Heredó no solo un gobierno, sino una fe política. La Cuarta Transformación, más que un proyecto de administración pública, fue desde su origen una cruzada moral, un intento de convertir la política mexicana en un dogma con ritos y creyentes.
Andrés Manuel fue arquitecto y profeta de esa doctrina. Con un liderazgo más allá de los términos partidistas. Él no solo pedía apoyo, sino adhesión; no solo proponía políticas, sino valores. Y en ese sentido, su legado a Sheinbaum es doble: un país profundamente politizado, pero también emocionalmente agotado por la intensidad de la fe pública.
El cristianismo político de la 4T
Desde hace años escribí que AMLO encarnaba una forma de cristianismo político. No en el sentido religioso, sino en el simbólico: su discurso rescató figuras bíblicas, habló del perdón, de la redención del pueblo y del combate contra los “pecados” de la corrupción y la desigualdad.
Incorporó al aparato del Estado a sectores religiosos antes marginados: iglesias evangélicas, grupos misioneros, asociaciones de corte moralista. Incluso, en 2020, la Secretaría de Gobernación reformó su reglamento para integrar formalmente a las iglesias en programas públicos.
La separación Iglesia-Estado, piedra angular del laicismo mexicano, comenzó a diluirse.
El proceso
Nada fue accidental: fue estratégico. AMLO entendió que la moral colectiva podía ser un motor político más eficaz que cualquier estructura partidista.

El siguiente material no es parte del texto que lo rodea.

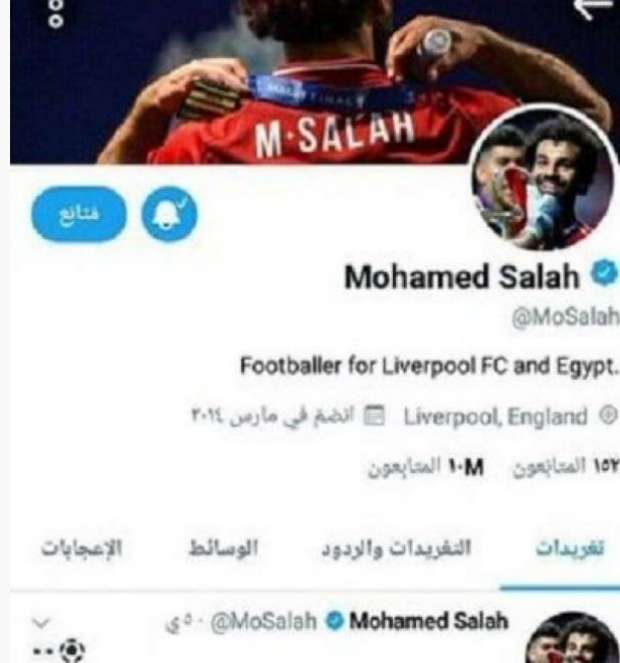The height and width of the screenshot is (663, 620).
Task: View the M. Salah header banner image
Action: (x=315, y=82)
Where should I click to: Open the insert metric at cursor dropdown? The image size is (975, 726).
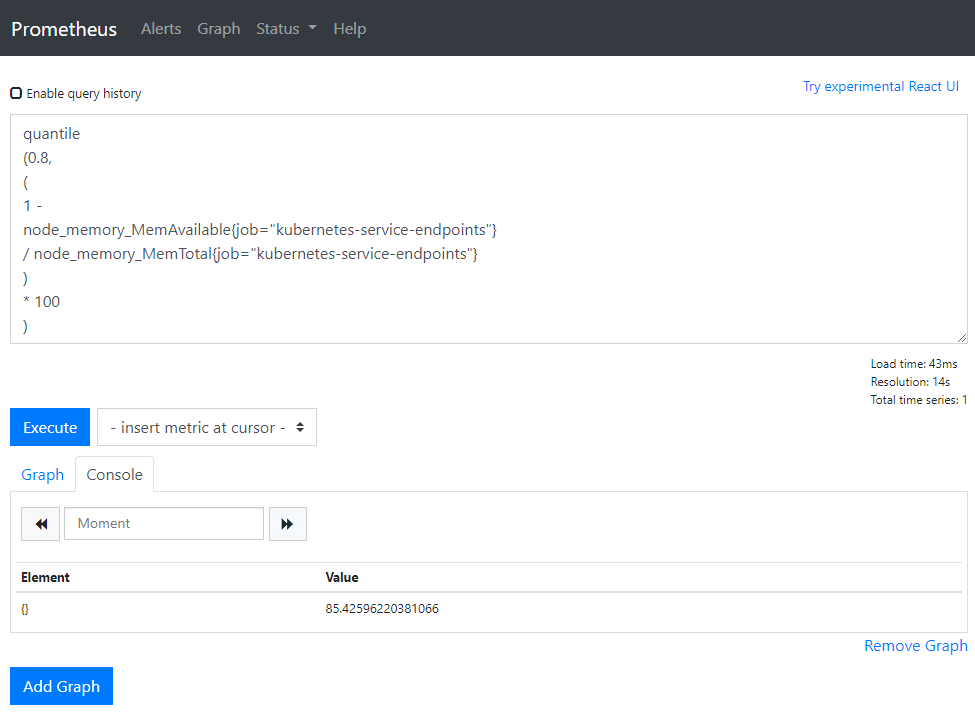click(x=207, y=427)
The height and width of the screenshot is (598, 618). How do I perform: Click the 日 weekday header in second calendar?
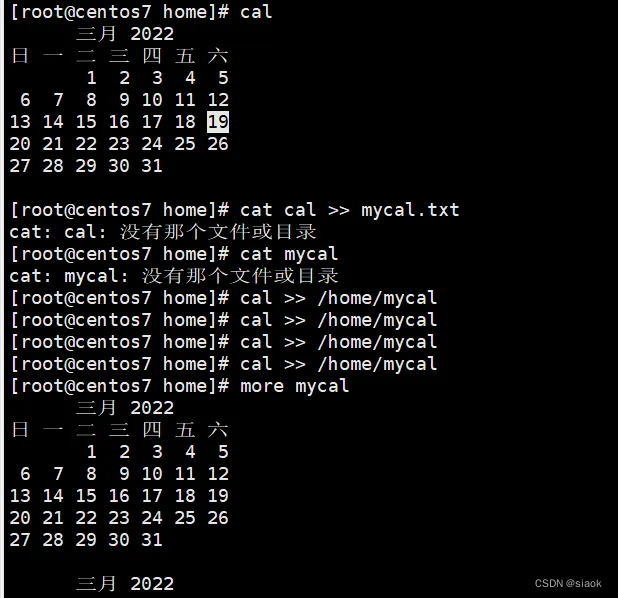pos(20,430)
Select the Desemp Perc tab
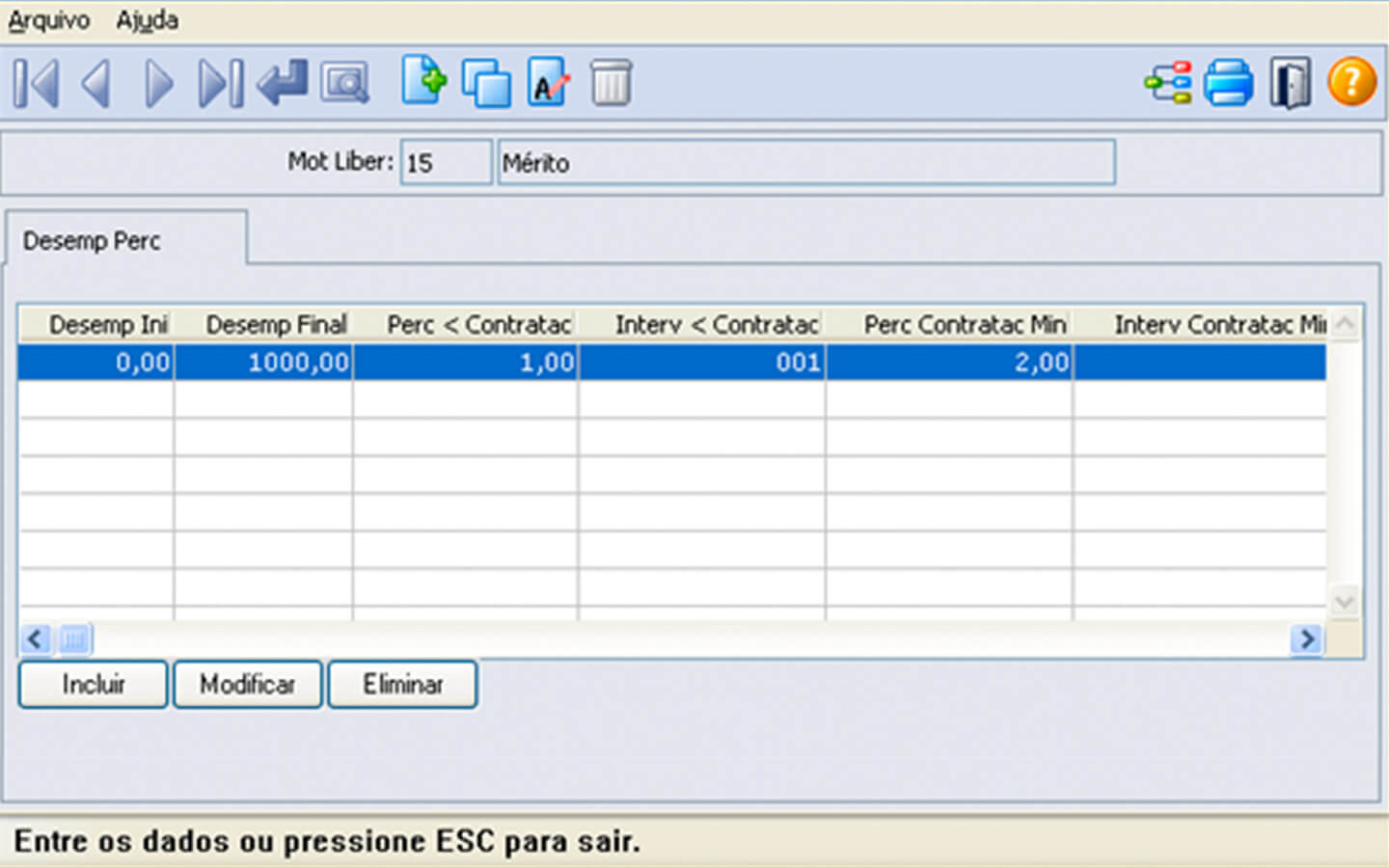The height and width of the screenshot is (868, 1389). pos(93,241)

Mientras los partidos se desgastaban en pugnas internas, él construyó una comunidad de creyentes. Su fe se llamó “pueblo”.

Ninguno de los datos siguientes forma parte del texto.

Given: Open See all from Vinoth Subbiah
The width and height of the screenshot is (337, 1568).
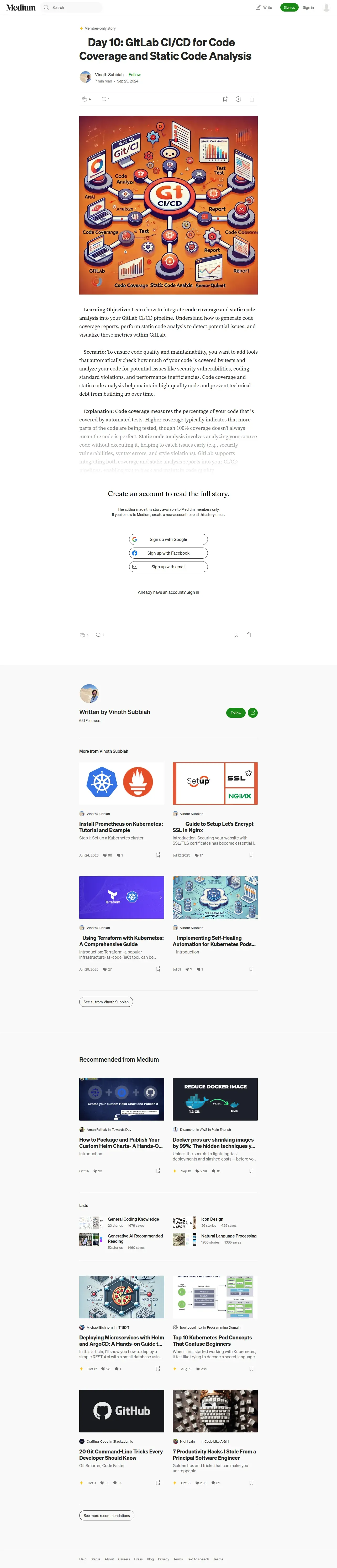Looking at the screenshot, I should tap(106, 1002).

El dilema: continuar o reformar
Al recibir Sheinbaum esa maquinaria simbólica en pleno funcionamiento. El reto es monumental: Mantener el tono mesiánico que dio sentido a la 4T, o iniciar una etapa más racional, más laica, más institucional Hasta ahora, su discurso combina continuidad con distancia: habla de “consolidar el legado”, pero también de “profundizar la transformación con ciencia y humanismo”. La diferencia es sutil, pero real.

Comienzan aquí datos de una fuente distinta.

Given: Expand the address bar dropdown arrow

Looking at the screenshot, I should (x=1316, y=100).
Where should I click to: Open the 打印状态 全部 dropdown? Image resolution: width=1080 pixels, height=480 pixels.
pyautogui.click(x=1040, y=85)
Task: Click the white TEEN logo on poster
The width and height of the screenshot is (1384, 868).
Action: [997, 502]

Sheinbaum parece querer sustituir el fervor por la técnica, la fe por la planeación.
Sin embargo, no basta con cambiar el tono. La estructura del poder que le fue heredado está diseñada para girar alrededor de una figura única. Morena, como partido, sigue sin mecanismos sólidos de deliberación interna.
Los liderazgos locales dependen del centro y, el pueblo, habituado a escuchar a un pastor, ahora debe aprender a dialogar con la presidenta.
La 4T sin AMLO
El fin de su sexenio no significa el final de su influencia. Como ocurre con toda figura carismática, su legado sobrevivirá a su mandato. Pero esa supervivencia puede convertirse en maldición si Sheinbaum no redefine los símbolos de la transformación.
Porque heredar el poder de AMLO implica también heredar su sombra: la narrativa del “pueblo bueno contra los enemigos”, la figura central del líder, la tensión con las instituciones autónomas, la resistencia a la crítica.
Si Claudia mantiene esa mística sin revisarla, su gobierno corre el riesgo de ser una prolongación devota del pasado. Si, en cambio, logra traducir esa fe en política pública, esa emoción colectiva en construcción institucional, podrá convertir la cruzada en República.
Un nuevo capítulo
El país que AMLO heredó a Sheinbaum tiene una identidad política poderosa, pero también polarizada. Un movimiento con fuerza social, pero débil estructura institucional. Una narrativa que, si no se transforma, podría volverse dogma.
La herencia de López Obrador no está solo en sus obras o programas, sino en el modo en que enseñó a millones de mexicanos a creer que en la política es posible la redención.
El desafío de Sheinbaum será no administrar esa fe, sino civilizarla.
Transformar la cruzada en gobierno, la devoción en diálogo, la palabra en política de Estado.
Solo entonces sabremos si la Cuarta Transformación fue un acto de fe o el comienzo de una verdadera República laica y moderna.